Enabling patients and providers to have efficient access to new and innovative medical products that meet the FDA’s gold standard for safety and effectiveness is a core part of our mission. We’re advancing these goals as part of the Medical Innovation Access Plan that I announced earlier this year. While we’ve unveiled parts of that plan already, we’ll be releasing its full detail shortly. As one part of that effort, we’re announcing some additional steps we’re taking right now to promote beneficial medical device innovation.
Medical device technology evolves quickly. The process for improving the performance and clinical characteristics of medical devices is highly iterative. Often it’s the case that small modifications help provide incremental but meaningful improvements to products. Over time, these cumulative advances are consolidated into more noticeable advances in the performances of different technologies. Therefore it’s important for the FDA to enable innovators to have the flexibility to efficiently make these kinds of small modifications. At the same time, the FDA needs to establish modern tools and benchmarks for measuring the safety and performance of devices to make sure they’re delivering the expected benefits to patients.
Today we’re taking several new steps toward each of these goals.
First, we’ve completed our first qualification of a medical device development tool (MDDT) to provide a more objective platform for developing devices in a key area of medicine – cardiovascular health. Fostering the creation and validation of development tools that can be used to provide more efficient and accurate ways to measure risk and benefit, as part of the medical product development process, is a key goal of the FDA. At the FDA, we’re undertaking a comprehensive policy effort to facilitate the development and validation of these kinds of medical device development tools.

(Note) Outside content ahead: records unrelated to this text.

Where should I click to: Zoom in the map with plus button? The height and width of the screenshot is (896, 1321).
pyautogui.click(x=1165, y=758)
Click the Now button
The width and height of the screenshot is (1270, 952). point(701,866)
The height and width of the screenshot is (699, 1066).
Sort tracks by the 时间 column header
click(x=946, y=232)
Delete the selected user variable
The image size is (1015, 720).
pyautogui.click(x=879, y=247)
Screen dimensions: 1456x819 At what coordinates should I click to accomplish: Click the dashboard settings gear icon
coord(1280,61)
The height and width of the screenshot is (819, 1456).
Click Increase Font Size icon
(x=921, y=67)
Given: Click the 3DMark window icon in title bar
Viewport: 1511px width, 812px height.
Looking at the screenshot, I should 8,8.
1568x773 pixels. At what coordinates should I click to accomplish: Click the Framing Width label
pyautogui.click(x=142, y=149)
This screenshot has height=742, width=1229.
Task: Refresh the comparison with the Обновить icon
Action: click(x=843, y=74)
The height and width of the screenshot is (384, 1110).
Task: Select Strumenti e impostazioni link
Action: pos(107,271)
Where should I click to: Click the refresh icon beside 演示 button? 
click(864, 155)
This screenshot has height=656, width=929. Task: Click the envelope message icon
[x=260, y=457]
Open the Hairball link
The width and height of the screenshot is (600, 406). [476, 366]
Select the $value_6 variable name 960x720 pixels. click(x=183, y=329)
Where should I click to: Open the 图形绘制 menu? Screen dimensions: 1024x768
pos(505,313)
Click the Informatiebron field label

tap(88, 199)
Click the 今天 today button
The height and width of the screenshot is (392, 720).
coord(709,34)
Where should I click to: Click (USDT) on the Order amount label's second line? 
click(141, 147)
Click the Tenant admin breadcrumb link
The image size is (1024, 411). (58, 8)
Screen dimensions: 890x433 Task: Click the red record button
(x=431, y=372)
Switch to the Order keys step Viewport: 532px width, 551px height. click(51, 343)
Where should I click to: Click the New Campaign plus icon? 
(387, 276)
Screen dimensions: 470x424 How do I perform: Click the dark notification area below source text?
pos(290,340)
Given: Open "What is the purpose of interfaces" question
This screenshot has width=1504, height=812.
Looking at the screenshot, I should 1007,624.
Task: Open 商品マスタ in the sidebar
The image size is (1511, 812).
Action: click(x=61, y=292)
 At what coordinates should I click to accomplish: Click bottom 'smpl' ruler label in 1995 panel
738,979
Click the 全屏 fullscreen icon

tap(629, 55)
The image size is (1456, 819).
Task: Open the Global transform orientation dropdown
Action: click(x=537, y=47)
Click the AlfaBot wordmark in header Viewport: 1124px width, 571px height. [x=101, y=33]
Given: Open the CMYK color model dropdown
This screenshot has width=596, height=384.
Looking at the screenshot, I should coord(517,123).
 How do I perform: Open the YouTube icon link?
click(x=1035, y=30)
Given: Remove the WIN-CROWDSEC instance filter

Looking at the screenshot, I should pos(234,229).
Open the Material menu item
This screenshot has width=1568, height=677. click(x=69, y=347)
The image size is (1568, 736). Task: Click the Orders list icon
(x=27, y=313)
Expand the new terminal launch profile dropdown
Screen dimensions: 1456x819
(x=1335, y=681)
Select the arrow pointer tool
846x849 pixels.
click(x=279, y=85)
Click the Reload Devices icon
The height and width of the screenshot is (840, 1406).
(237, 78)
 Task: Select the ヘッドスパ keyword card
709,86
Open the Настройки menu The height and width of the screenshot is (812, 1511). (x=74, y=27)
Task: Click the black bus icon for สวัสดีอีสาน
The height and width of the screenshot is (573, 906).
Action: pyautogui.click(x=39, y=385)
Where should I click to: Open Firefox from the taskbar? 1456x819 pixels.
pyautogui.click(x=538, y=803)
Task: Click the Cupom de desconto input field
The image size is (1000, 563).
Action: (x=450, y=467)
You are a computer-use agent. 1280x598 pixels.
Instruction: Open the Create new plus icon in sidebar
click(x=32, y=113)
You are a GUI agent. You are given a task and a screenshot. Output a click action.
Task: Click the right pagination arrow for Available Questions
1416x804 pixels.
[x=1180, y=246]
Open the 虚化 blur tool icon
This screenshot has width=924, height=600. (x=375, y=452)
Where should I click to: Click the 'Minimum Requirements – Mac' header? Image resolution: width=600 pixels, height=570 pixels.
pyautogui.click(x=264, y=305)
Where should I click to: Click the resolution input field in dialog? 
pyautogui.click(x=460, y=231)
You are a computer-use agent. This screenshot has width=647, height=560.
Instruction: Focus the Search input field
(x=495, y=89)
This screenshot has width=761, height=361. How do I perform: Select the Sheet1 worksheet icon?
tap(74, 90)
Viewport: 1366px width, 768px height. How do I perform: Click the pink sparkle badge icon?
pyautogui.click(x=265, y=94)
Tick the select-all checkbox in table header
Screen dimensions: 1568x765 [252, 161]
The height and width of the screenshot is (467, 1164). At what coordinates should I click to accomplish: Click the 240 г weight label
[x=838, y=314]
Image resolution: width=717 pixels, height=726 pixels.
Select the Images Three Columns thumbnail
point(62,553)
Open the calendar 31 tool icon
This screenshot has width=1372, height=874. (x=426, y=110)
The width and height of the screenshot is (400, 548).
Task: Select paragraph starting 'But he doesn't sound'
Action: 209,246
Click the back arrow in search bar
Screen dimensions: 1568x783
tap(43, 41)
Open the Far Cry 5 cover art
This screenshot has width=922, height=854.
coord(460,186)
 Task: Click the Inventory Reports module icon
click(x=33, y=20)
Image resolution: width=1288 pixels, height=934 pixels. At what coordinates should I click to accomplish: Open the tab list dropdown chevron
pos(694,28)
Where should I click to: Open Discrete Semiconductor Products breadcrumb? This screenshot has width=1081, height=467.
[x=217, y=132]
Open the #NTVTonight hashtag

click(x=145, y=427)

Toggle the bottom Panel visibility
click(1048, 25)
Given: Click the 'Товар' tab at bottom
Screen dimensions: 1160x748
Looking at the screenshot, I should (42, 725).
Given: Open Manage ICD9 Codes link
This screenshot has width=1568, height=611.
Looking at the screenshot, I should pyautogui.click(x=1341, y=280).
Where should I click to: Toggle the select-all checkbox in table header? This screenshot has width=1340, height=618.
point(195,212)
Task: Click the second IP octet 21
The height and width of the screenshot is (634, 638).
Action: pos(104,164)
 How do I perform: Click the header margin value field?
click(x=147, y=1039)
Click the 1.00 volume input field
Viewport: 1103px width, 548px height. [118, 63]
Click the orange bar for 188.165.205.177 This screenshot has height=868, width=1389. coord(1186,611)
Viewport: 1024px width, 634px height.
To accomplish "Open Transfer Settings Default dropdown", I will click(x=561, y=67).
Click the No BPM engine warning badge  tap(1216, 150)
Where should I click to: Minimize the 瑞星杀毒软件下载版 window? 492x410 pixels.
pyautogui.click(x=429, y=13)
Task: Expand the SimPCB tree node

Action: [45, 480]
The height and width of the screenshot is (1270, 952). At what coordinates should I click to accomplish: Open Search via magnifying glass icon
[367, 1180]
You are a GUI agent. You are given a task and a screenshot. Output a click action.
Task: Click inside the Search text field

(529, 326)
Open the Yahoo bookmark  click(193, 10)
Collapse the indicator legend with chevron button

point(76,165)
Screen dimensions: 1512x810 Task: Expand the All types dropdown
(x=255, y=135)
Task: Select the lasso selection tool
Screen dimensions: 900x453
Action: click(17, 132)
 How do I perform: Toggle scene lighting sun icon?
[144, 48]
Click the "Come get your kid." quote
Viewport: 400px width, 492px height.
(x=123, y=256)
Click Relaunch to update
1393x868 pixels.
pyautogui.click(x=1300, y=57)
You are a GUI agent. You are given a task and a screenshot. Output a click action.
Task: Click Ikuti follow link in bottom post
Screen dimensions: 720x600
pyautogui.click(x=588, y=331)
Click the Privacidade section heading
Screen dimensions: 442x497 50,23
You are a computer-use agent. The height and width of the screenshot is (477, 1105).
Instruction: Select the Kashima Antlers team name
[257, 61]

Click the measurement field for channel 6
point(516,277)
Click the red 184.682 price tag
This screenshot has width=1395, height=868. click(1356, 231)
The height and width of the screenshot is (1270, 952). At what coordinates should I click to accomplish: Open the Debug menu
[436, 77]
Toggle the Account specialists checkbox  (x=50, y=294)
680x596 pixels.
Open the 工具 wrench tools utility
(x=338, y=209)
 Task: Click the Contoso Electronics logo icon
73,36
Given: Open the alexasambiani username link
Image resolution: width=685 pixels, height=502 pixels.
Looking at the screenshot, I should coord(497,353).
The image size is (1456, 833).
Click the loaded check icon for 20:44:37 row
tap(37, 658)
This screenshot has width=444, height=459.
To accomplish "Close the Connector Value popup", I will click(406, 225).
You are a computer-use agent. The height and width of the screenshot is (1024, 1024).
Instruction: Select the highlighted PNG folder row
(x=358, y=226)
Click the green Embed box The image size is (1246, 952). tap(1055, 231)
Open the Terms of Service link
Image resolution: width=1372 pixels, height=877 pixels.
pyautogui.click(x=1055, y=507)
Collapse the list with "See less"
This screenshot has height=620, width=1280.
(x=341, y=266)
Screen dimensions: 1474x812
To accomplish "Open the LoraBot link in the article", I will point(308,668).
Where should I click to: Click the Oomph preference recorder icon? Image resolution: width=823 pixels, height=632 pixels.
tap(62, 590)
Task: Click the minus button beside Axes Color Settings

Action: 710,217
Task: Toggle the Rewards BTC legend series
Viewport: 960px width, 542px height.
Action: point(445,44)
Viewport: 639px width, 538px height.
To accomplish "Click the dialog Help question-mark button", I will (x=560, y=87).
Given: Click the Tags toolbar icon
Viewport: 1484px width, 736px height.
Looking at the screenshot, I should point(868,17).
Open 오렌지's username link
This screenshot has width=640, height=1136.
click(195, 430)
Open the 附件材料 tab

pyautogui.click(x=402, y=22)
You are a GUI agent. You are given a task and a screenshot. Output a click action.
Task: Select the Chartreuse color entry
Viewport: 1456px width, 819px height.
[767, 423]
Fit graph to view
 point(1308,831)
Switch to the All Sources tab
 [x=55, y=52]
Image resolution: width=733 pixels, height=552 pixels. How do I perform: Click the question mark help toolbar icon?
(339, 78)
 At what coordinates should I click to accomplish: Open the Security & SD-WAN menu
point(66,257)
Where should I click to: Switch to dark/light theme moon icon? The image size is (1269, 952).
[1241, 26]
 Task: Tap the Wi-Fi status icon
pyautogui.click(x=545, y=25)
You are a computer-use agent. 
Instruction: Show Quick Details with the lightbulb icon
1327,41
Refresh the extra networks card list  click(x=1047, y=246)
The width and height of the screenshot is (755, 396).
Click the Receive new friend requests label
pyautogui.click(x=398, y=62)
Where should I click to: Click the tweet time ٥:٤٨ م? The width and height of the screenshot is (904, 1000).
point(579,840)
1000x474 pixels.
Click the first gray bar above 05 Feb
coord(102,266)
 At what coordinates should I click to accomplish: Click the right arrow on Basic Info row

Today’s newly qualified MDDT is a 23-item questionnaire that measures health information that is reported directly by patients with heart failure. The tool can be used to measure a heart failure patient’s health status, including clinical symptoms and the physical and social limitations caused by this condition. Such a tool has the potential to help engineers designing heart failure devices to more efficiently and accurately quantify how much their device could actually improve a patient’s quality of life. By qualifying the tool under the FDA’s new, voluntary program, it will make it easier for product developers to rely on the outputs of this newly qualified tool as part of their development plans. Innovators can trust in advance that the agency has already found the outputs of these measures to be reliable.
We expect to evaluate and qualify more medical device development tools in the coming months, and we encourage this kind of product development. One area in which there may be an opportunity is wearable technologies. These tools have the potential to provide fundamentally better ways of measuring clinical outcomes, like how a device or even a drug affects outcomes that relate to physical performance or the function and output of different organ systems. The development of more modern tools for measuring outcomes relevant to regulatory decisions is a key part of our efforts to promote innovation. Such development tools can also help minimize the use of animal studies, reduce the duration of testing, or require fewer patients in a study by optimizing patient selection or improving on the ability to measure benefit and risk through the availability of measurements that are more sensitive for assessing these outcomes. Today, FDA experts from the agency’s Center for Devices and Radiological Health issued a blog on this important program.